Science/Tech

Non-Invasive Brain Scan Can Locate Seizure Origin

brain image
Image Brian Snyder/REUTERS

A new type of non-invasive brain scan taken immediately after a seizure can give doctors insight about what caused the seizure and the possible treatment options for epilepsy patients.

According to Centers for Disease Control and Prevention, about 2 million people living in the U.S have epilepsy and about 140,000 develop epilepsy each year.

The brain scanning technique has been developed by researchers from Mayo Clinic along with engineers from University of Minnesota.

For the study, researchers studied brains of 28 people with recent seizure episodes. They used a special EEG scanner that had 72 electrodes attached to the brain (brain scanners normally have about 32 electrodes). In addition to the scanner, researchers used specialized imaging technology to gather information about the seizure.

An important advantage of this type of brain scanning technique is that it can be used after a seizure and it can also help locate the origin of the seizure in the brain. Earlier researchers had to scan the brain while the person was having a seizure or during the "ictal" period.
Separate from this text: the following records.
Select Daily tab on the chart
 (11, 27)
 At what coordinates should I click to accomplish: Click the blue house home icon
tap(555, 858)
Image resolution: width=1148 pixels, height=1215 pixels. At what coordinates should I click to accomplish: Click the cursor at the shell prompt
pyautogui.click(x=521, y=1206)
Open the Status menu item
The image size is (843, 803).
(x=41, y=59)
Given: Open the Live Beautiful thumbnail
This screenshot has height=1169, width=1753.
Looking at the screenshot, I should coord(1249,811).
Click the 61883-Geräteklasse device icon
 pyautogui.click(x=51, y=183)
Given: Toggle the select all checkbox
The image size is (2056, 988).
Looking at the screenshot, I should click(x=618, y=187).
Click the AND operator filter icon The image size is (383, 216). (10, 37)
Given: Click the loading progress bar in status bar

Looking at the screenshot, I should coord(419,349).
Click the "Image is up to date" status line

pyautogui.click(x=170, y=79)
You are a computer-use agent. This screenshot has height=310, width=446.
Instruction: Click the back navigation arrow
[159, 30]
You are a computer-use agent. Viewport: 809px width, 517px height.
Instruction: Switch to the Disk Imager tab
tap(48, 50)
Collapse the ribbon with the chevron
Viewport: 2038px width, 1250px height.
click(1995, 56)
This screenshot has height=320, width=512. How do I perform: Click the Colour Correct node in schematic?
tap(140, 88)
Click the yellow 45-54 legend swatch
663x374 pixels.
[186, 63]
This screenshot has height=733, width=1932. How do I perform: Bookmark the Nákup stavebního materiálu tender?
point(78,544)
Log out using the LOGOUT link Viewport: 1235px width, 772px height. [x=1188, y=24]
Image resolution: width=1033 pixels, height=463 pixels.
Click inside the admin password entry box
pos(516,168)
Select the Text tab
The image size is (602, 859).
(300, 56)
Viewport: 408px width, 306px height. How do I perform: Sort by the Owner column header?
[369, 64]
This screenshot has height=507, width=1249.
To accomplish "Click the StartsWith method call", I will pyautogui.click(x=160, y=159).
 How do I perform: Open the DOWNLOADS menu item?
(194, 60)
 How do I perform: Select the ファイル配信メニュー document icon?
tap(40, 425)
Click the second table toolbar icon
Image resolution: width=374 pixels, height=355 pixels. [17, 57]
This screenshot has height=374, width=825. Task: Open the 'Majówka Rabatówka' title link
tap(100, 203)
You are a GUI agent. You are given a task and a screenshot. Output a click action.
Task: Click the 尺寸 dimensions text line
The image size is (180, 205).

Also, these techniques could not locate the origin of the seizure.

"This is the first-ever study where new non-invasive methods were used to study patients after a seizure instead of during a seizure. It's really a paradigm shift for research in epilepsy," said the senior author of the study Bin He, biomedical engineering professor in the University of Minnesota's College of Science and Engineering.

The study is published in the journal Brain.